前回の記事では、医療メディエーターの定義、誕生の背景、4つのエッセンス、4つの約束・行動倫理について解説しました。医療メディエーターは、患者と医療者の対話を促進し、関係調整を支援する専門人材であり、直接対話の促進、判断・評価を行わないこと、関係構築を目標とすること、分け隔てのないケアの姿勢という原則に基づいて活動します。本記事では、さらに一歩進んで、医療メディエーションの実践に必要な理論と技法について詳しく解説します。

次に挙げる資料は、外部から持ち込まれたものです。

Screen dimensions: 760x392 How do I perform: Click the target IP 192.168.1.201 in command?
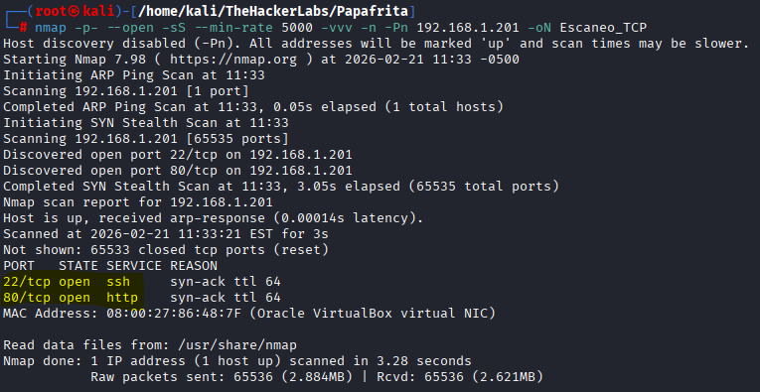click(468, 28)
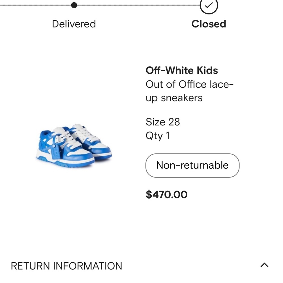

医療メディエーションを実践する上で、謝罪と共感表明の違いを理解することが重要です。また、問題解決メディエーションとナラティブメディエーションという2つの主要なモデルがあり、それぞれ異なる視点と技法を提供します。IPI分析は問題解決メディエーションの中核をなす分析手法であり、表面的な主張の背後にある真のニーズを理解するために活用されます。さらに、コンフリクトがどのように生成されるかを理解するNBCモデル、そしてコミュニケーションにおける誤解のメカニズムを学ぶことで、より効果的な対話促進が可能になります。
謝罪と共感表明の違いを理解する
医療現場では、患者に不利益が生じた際に「謝罪」が必要とされる場面があります。しかし、「謝罪」と「共感表明」は明確に区別する必要があります。この2つの概念を混同すると、適切な対応ができなくなる可能性があります。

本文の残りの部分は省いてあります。